Banker in a fintech lobby in front of a blockchain ledger with insured tokenized deposits and stablecoins outside coverage.

The FDIC has issued guidance that clearly distinguishes between tokenized deposits and stablecoins, defining the former as an insured bank liability and generally leaving the latter outside federal coverage. The measure affects banks, on‑chain infrastructure providers, product teams and compliance departments that design accounts and tokenization programs.

The guidance reiterates that a deposit remains a deposit even if its representation is a token on a blockchain: when the asset is a direct obligation of an insured institution, it retains federal coverage of $250,000 per depositor, per bank and per ownership category, according to the FDIC. In contrast, stablecoins are generally not classified as deposits and therefore lack that insurance; their supervision focuses on reserve composition and the associated systemic risk.

The guidance formalizes the rescission of the previous FIL‑16‑2022 and the abandonment of the “pause letters”, signaling a shift from reactive prudence toward a framework that allows supervised experimentation.
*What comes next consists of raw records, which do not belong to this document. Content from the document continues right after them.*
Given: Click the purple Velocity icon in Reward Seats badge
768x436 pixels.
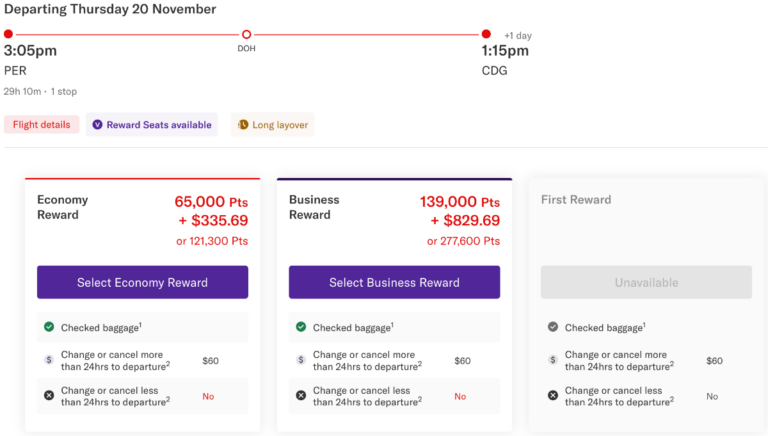Looking at the screenshot, I should pos(97,125).
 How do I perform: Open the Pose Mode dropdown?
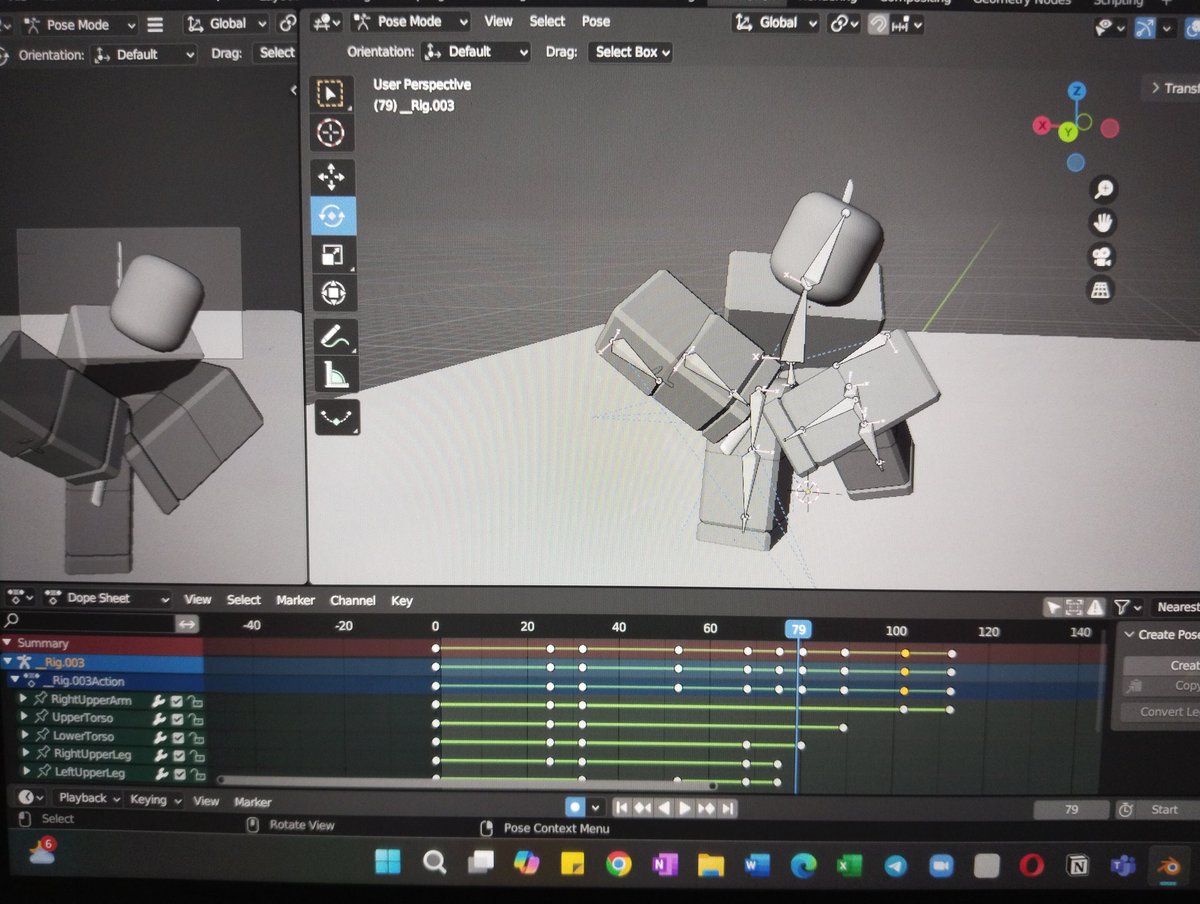410,21
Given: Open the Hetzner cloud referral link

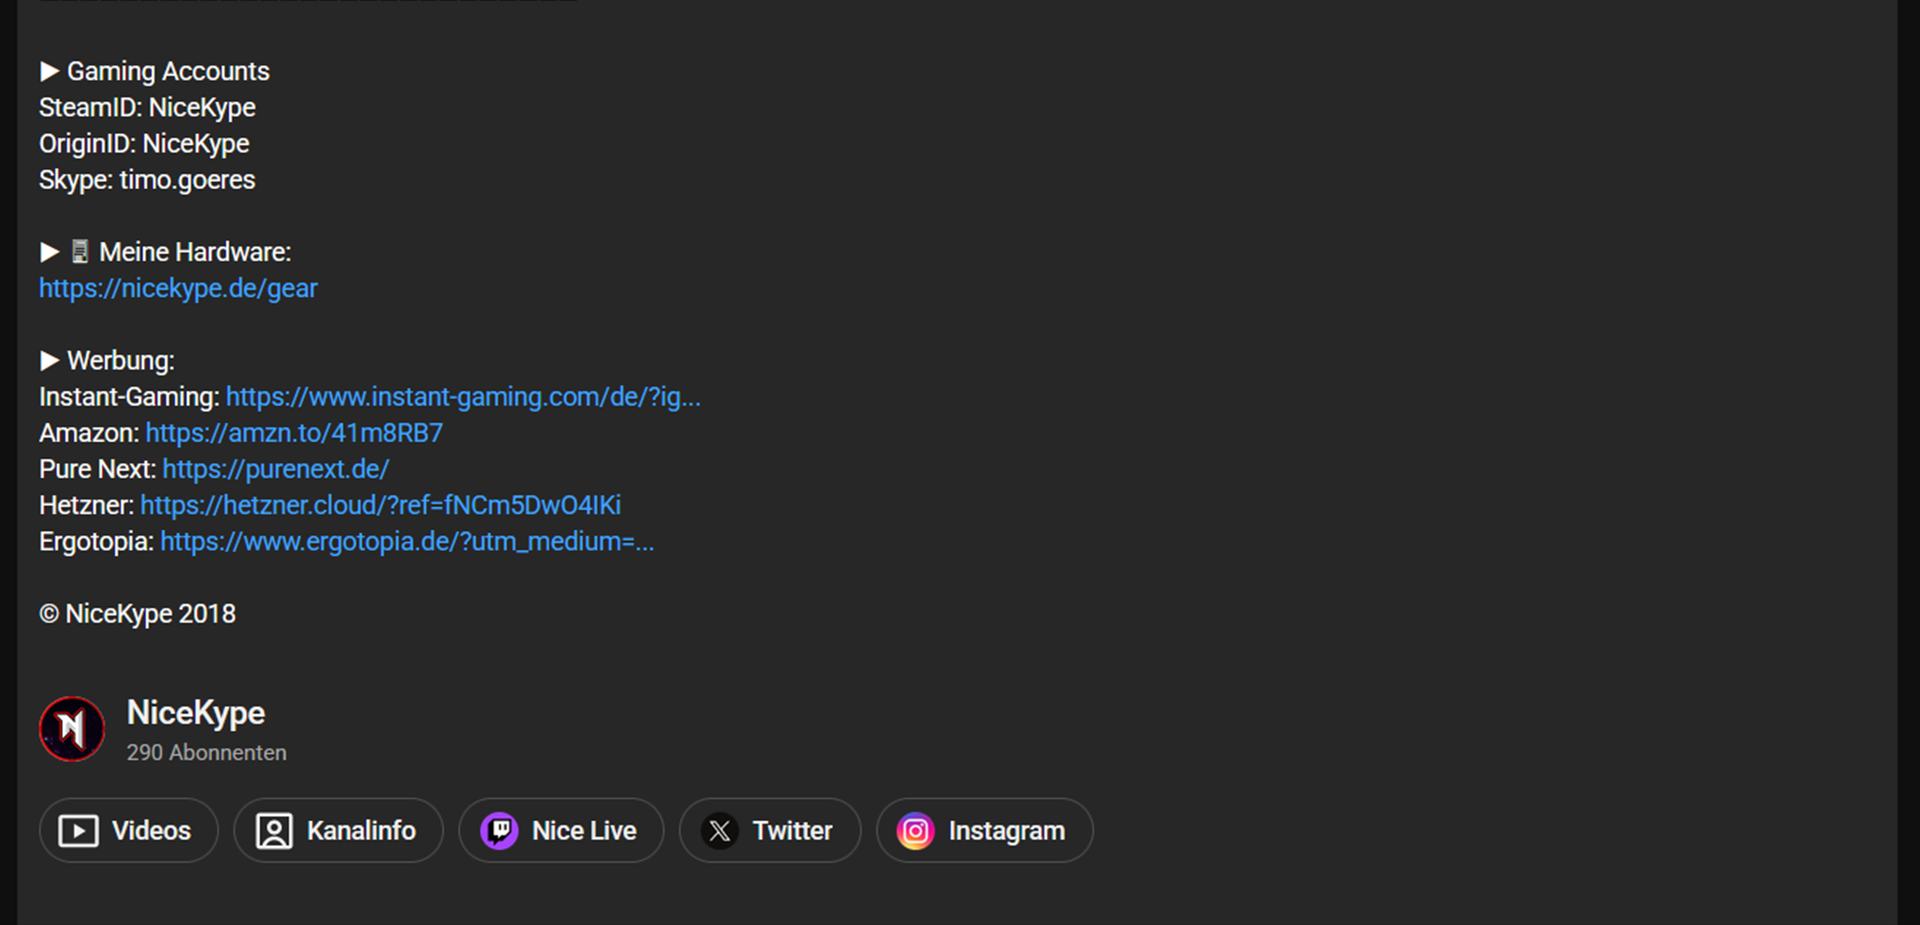Looking at the screenshot, I should tap(380, 505).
FIL‑7‑2025 authorizes supervised institutions to conduct permitted crypto activities without requesting prior approval, but conditions that freedom on robust operational control and compliance frameworks.

The clarification —formalized in FIL‑7‑2025 on March 28, 2025— eases exploration of crypto activities without prior applications while adding new requirements on risk management and transaction recordkeeping.

Context and impact of tokenized deposit insurance

It enables banks to offer on‑chain payments and settlement, accelerating the development of custody and cross‑border settlement solutions. While the inclusion of tokenized deposits on the bank balance sheet preserves liquidity tied to traditional deposits, while stablecoins remain exposed to reserve risks.

In the words of Acting Chair Travis Hill: “a deposit is a deposit. Moving a deposit from a traditional‑finance world to a blockchain or distributed‑ledger world shouldn’t change the legal nature of it.”

The guidance marks a regulatory tipping point that opens space for on‑chain banking initiatives, but emphasizes controls and recordkeeping; the next operational milestone will be the FDIC’s publication of more granular details on smart contract auditing and risk management requirements for tokenized assets.